STATED TASK: Write out, unchanged, every line from the one containing "Select 反復測定分散分析 under" down through the end of the records.

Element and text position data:
== == ==

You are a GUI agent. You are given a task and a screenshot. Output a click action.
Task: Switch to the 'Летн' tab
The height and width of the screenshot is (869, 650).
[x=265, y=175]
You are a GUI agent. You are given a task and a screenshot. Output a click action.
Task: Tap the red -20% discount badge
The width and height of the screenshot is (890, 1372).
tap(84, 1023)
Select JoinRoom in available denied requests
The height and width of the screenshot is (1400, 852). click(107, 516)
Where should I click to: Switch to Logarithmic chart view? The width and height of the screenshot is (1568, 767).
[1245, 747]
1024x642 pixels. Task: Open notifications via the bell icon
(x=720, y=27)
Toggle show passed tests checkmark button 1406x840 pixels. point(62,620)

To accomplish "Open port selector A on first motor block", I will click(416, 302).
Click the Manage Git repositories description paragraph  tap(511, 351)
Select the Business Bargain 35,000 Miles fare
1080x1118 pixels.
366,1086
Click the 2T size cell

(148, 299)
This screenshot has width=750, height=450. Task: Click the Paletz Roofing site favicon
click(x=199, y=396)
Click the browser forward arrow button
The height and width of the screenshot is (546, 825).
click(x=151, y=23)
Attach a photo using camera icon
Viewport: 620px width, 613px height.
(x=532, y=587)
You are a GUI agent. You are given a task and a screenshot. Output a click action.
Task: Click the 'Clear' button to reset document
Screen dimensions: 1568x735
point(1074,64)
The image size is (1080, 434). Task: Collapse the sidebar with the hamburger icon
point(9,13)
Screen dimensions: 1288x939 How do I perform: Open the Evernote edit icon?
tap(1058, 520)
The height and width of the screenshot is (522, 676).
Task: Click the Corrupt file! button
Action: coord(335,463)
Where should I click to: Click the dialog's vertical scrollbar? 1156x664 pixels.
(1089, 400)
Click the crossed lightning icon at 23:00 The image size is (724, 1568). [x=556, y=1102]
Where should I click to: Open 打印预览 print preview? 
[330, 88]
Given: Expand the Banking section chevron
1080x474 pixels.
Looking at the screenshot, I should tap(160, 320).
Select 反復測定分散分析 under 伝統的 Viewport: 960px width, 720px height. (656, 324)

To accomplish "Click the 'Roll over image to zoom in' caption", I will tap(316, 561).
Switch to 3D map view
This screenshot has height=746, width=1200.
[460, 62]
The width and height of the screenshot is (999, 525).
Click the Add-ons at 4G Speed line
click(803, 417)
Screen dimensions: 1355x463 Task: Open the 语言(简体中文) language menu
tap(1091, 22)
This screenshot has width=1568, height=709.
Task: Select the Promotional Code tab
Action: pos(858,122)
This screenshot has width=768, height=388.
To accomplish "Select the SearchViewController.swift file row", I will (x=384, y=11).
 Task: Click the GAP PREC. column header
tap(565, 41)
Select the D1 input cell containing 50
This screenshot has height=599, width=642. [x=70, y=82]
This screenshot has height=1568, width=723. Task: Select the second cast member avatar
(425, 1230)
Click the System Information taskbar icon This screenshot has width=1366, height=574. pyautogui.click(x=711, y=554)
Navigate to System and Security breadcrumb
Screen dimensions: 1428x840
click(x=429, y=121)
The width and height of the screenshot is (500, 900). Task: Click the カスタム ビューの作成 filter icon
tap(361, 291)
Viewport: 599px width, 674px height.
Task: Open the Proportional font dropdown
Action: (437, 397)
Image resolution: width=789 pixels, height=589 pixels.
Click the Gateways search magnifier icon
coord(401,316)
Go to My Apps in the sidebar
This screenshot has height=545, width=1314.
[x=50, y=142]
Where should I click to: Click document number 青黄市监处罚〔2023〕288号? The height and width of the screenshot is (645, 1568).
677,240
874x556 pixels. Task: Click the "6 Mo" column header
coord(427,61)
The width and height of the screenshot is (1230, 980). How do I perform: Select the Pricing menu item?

== == ==

COMPLETED TASK:
Select 反復測定分散分析 under 伝統的 Viewport: 960px width, 720px height. (656, 324)

To accomplish "Click the 'Roll over image to zoom in' caption", I will tap(316, 561).
Switch to 3D map view
This screenshot has height=746, width=1200.
[460, 62]
The width and height of the screenshot is (999, 525).
Click the Add-ons at 4G Speed line
click(803, 417)
Screen dimensions: 1355x463 Task: Open the 语言(简体中文) language menu
tap(1091, 22)
This screenshot has width=1568, height=709.
Task: Select the Promotional Code tab
Action: pos(858,122)
This screenshot has width=768, height=388.
To accomplish "Select the SearchViewController.swift file row", I will (x=384, y=11).
 Task: Click the GAP PREC. column header
tap(565, 41)
Select the D1 input cell containing 50
This screenshot has height=599, width=642. [x=70, y=82]
This screenshot has height=1568, width=723. Task: Select the second cast member avatar
(425, 1230)
Click the System Information taskbar icon This screenshot has width=1366, height=574. pyautogui.click(x=711, y=554)
Navigate to System and Security breadcrumb
Screen dimensions: 1428x840
click(x=429, y=121)
The width and height of the screenshot is (500, 900). Task: Click the カスタム ビューの作成 filter icon
tap(361, 291)
Viewport: 599px width, 674px height.
Task: Open the Proportional font dropdown
Action: (437, 397)
Image resolution: width=789 pixels, height=589 pixels.
Click the Gateways search magnifier icon
coord(401,316)
Go to My Apps in the sidebar
This screenshot has height=545, width=1314.
[x=50, y=142]
Where should I click to: Click document number 青黄市监处罚〔2023〕288号? The height and width of the screenshot is (645, 1568).
677,240
874x556 pixels. Task: Click the "6 Mo" column header
coord(427,61)
The width and height of the screenshot is (1230, 980). How do I perform: Select the Pricing menu item?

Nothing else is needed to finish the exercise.